We weren’t here for them anyway. Bonnet and I stood with our backs to a weather-bleached stone wall, looking for all the world as though we were idly watching the world go by, awaiting the execution, and not at all interested in the conversation of the Spanish soldiers gossiping nearby. Oh no, not at all.
“Are you still keen to look over the cargo we confiscated last night? I hear there were some crates of English sugar.”
“Aye, taken from the Barbadian merchant.”
“Duncan,” said Bonnet from the side of his mouth, “they’re talking about my sugar.”
I looked down at him and nodded, grateful for the translation.
The soldiers went on to discuss last evening’s brawl at the tavern. Meanwhile from the stage a Spanish officer was announcing the execution of the three men, announcing their crimes and ending by intoning, “You are hereby sentenced to be hanged by the neck until dead.”
At his signal El Tiburón pulled the lever, the trap-door opened, the bodies fell and the crowd went, “Ooh.”
I forced myself to look at the three swinging corpses, finding that I held my breath just in case what I’d been told about the loose bowels was true. Those bodies would be displayed in gibbets around the city. Bonnet and I had already seen them on our travels. They had little tolerance for pirates here and wanted the world to know it.
I was hot in my robes but at that moment I was glad of the disguise.
We left, our expedition to the scaffold having given us the information we needed. The cargo was in the Castillo. That, then, was where we needed to be.

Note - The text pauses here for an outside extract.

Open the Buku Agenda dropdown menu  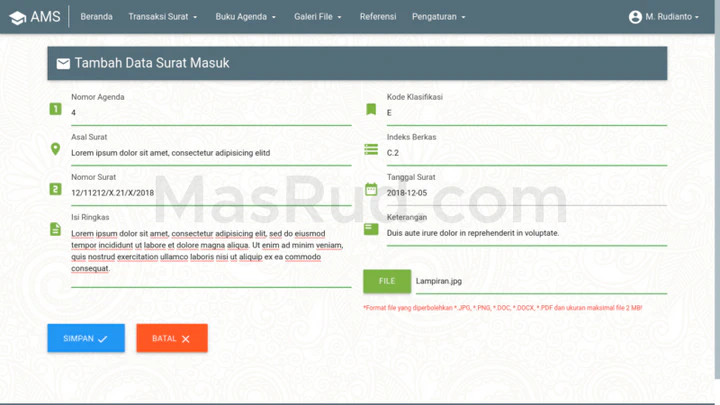246,17
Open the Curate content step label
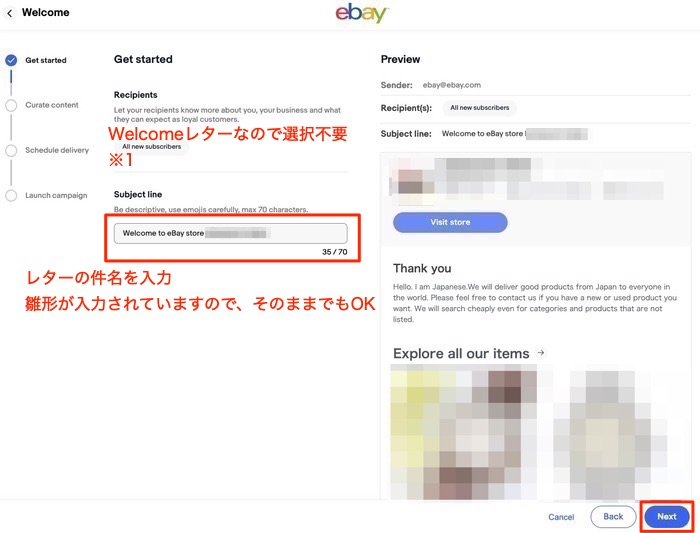The width and height of the screenshot is (700, 533). click(x=52, y=105)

The vast grey-stone wall rose above us. Did it really block out the sun or was it just an illusion? Either way we felt cold and lost in its shadow, like two abandoned children. I’ll say this for the Cubans, or the Spanish, or whoever you’d say was responsible for building the grand Castillo de los Tres Reyes Magos del Morro, they know how to build an intimidating fortress. Around 150 years old, it was built to last too and looked as though it would still be there in 150 years’ time. I looked from its walls out to sea and pictured it bombarded by the broadsides of a man-of-war. What impression would the steel balls of mounted guns make? I wondered. Not much.
Either way, I didn’t have a man-of-war. I had a sugar merchant. I needed a more covert way of gaining entry. The advantage I had was that nobody in his right mind actually wanted to be on the inside of those dark, brooding walls, for in there was where the Spanish soldiers tortured confessions from their prisoners and perhaps even performed summary executions. Only a fool would want to go in there, where the sun didn’t shine, where nobody could hear you scream. Even so, you couldn’t just walk right in. “Oi, mate, you couldn’t tell us where the loot room is, could you? I’ve lost a pouch full of important documents and a weird-looking crystal.”
Thank God, then, for prostitutes. Not because I was feeling randy but because I’d seen a way to get inside—inside the fortress, I mean. Those ladies of the night, who sat on a fortune, well, they had good reason to be on the other side of those walls, so who better to get us in?